Dave Rowland is a total gentleman as well as being an extremely knowledgeable flyer too, and I know he (like most of us) would be happy to talk about Concorde until the cows come home.

ChristiaanJ
Aghhhh The dreaded AICU. I'd almost forgotten the innards, as you say the motherboard wiring was a total nightmare (good piece of knitting I seem to remember). As far as the 'secret' bit of the AICU, I think we all know that is a little bit of Concorde mythology, more science museum than secret really.
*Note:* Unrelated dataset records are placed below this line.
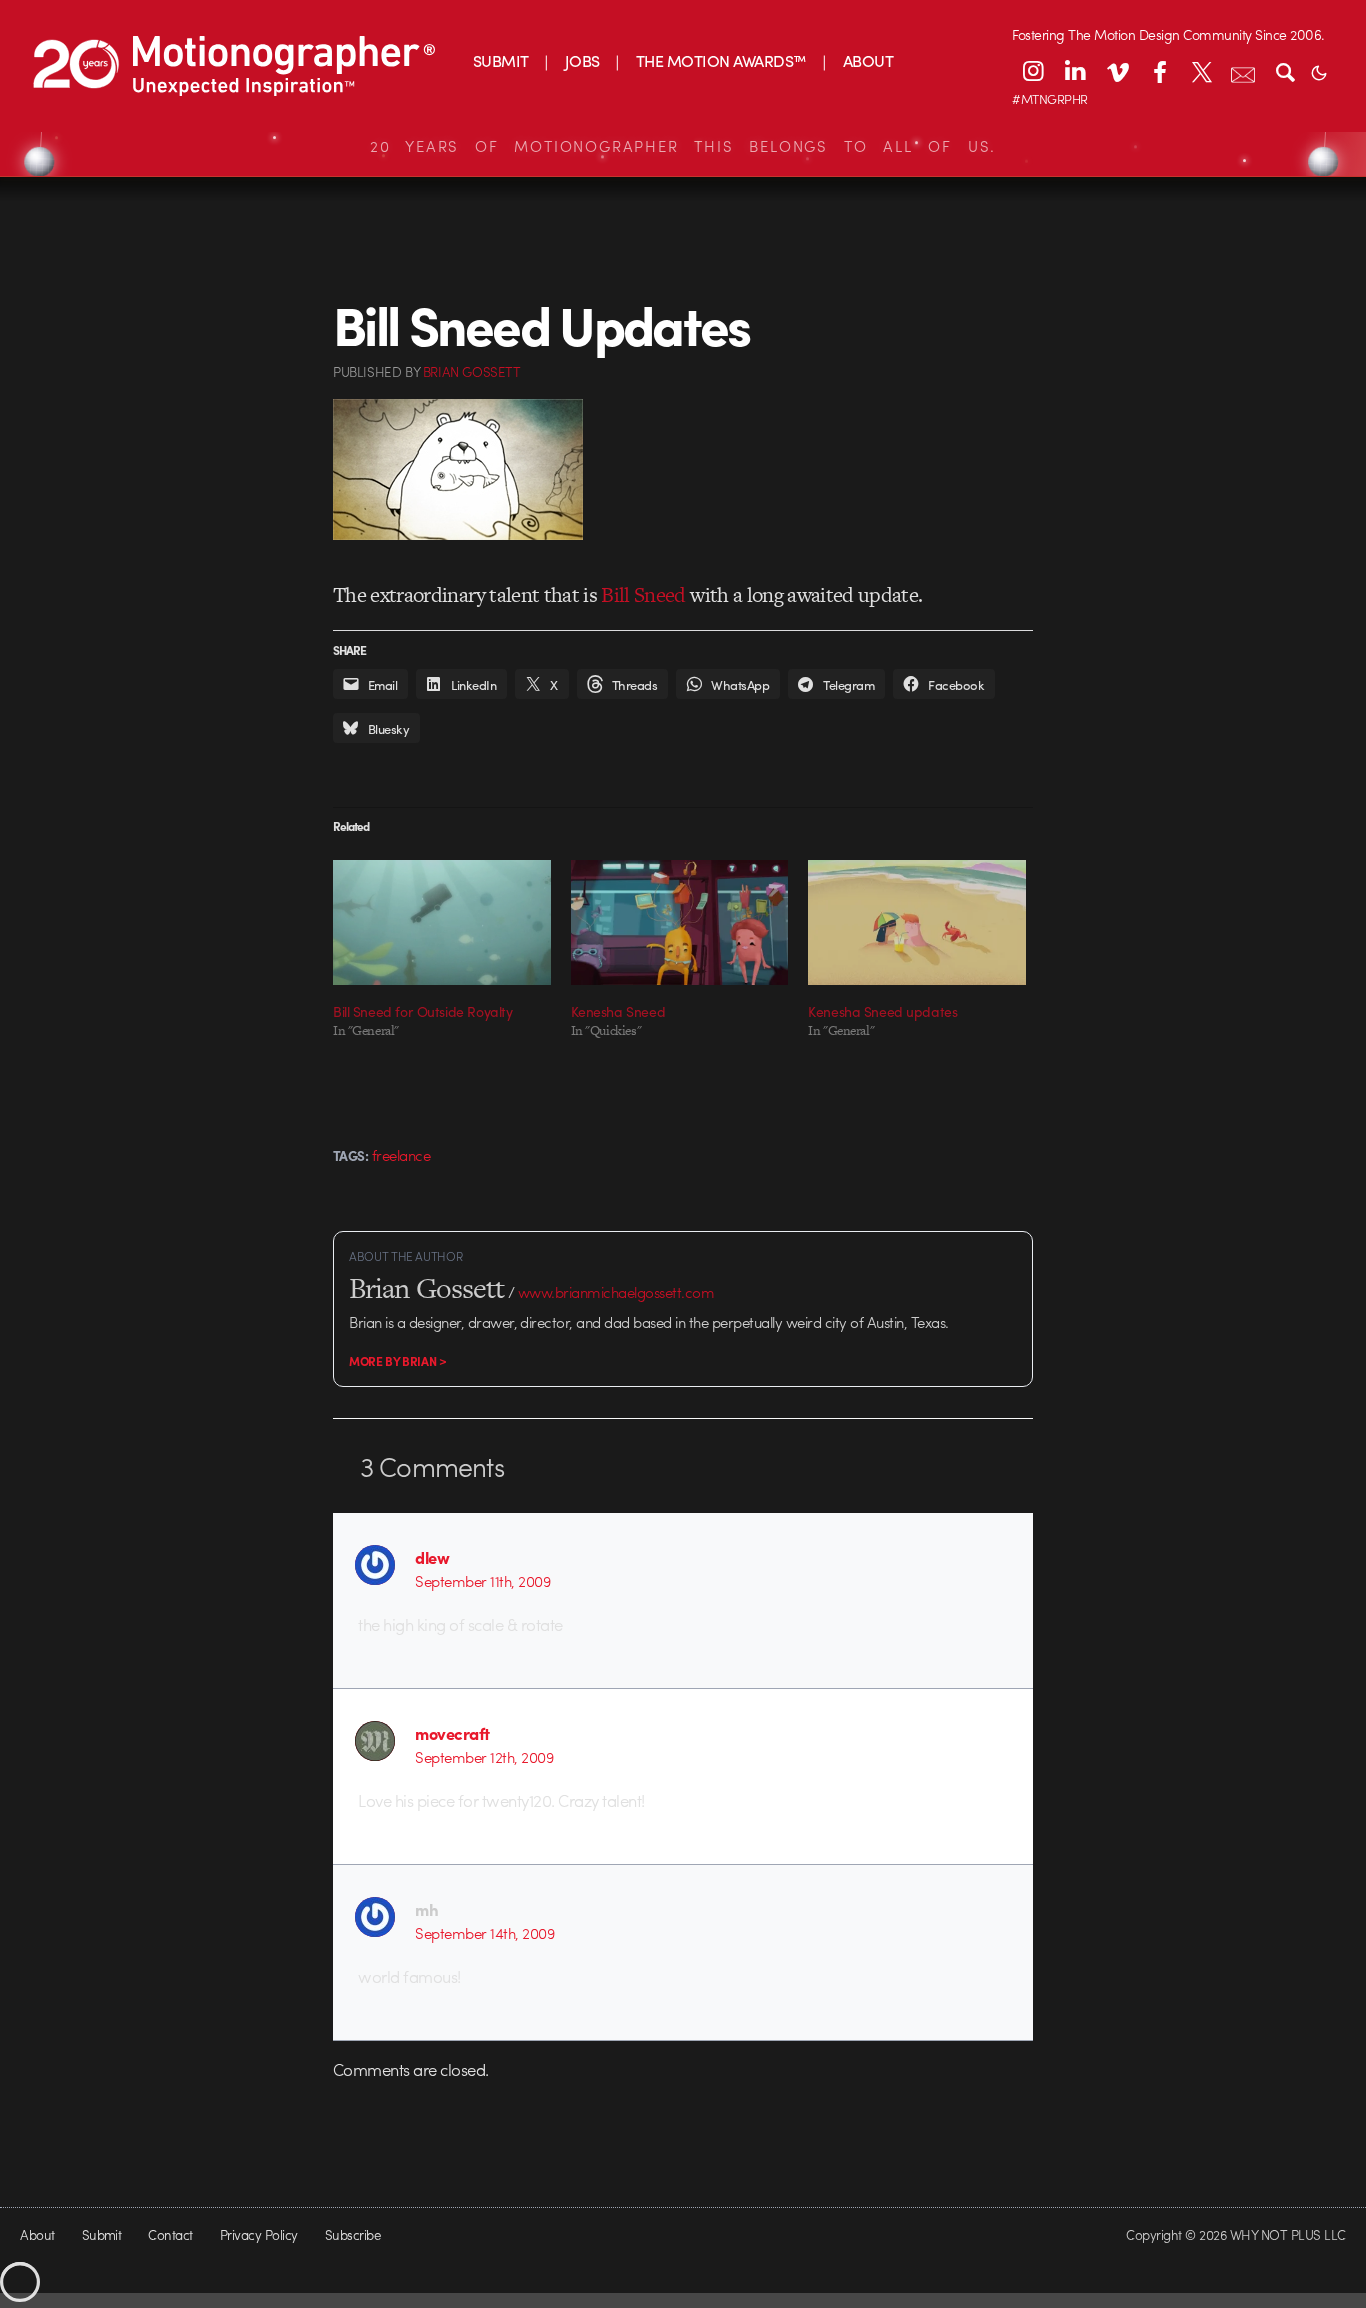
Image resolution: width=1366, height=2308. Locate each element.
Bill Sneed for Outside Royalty (422, 1011)
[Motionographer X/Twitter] (1201, 71)
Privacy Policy (259, 2234)
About (37, 2234)
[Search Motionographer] (1285, 71)
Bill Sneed (643, 594)
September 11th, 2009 (482, 1581)
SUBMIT (501, 60)
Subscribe (352, 2234)
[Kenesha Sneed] (680, 922)
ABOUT (868, 60)
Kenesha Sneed (618, 1011)
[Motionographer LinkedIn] (1075, 71)
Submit (102, 2234)
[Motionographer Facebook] (1159, 71)
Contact (170, 2234)
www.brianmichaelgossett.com (616, 1292)
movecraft (452, 1733)
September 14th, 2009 (484, 1933)
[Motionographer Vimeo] (1117, 71)
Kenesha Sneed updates (882, 1011)
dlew (432, 1557)
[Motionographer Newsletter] (1243, 71)
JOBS (582, 60)
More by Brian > (398, 1361)
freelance (401, 1155)
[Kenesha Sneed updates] (917, 922)
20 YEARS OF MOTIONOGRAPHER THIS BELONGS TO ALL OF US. (683, 146)
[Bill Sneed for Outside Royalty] (442, 922)
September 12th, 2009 (484, 1757)
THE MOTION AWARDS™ (721, 60)
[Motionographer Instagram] (1033, 71)
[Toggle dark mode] (1319, 71)
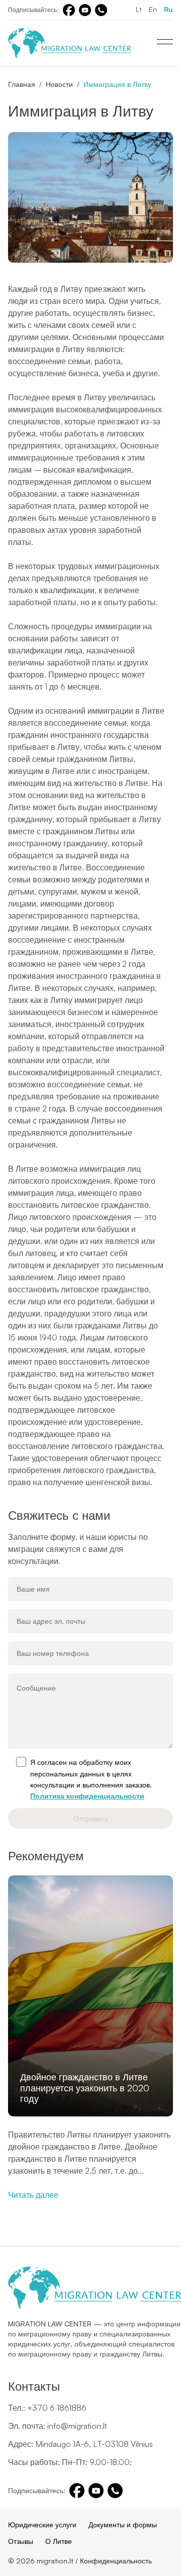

Around ten years ago we had some fairly substantial modifications done to the units, due to component obsolescence. (I seem to remember that some of the components concerned were not only out of production, but only a few hundred examples existed worldwide}. I do remember that the power supply board, resolver demodulator boards as well as a couple of others were replaced with new ones using modern components. The modification did do wonders for component reliability.
The PROM board that you have the photo of reminds me of a really amusing anecdote, told to me by Dr Ted Talbot a while ago. Now Ted is one of the true fathers of the Concorde air intake, an absolute genius as well as being a really pleasant gentleman indeed. I'm pleased to say that when I met him a few months ago, he was still as sharp as ever in his advancing years.
The story goes like this: Much of the Concorde intake development trials were flown out of Tangiers and Casablanca, where cold stratospheric temperatures would be guaranteed. Software changes as a result of the flight trials had to be done in there and 'the field'. The way that you made programmed the PROMS was by 'burning' each individual logic gate with a 9v battery. It was highly specialised, as well as extremely tedious work indeed, as we can all well imagine. Anyway, in while he was in Tangiers with aircraft G-AXDN, Ted had arranged for a rather lovely looking lady to be flown out to do his ROM programming. The HS 125 from Filton landed at Tangiers and taxied in and parked next to Concorde, and all the flight test people were waiting on the tarmac. The door of the 125 opened and out stepped this really leggy lady. 'who's the bint then ?' pipes up a really gritty airframe fitter, in a really broad Bristol accent. Without giving it a thought, Ted chirps 'she's come to blow my proms'. The little fitter grunts, glares at Ted and comes out with 'typical office staff, you get all the ***ing perks'.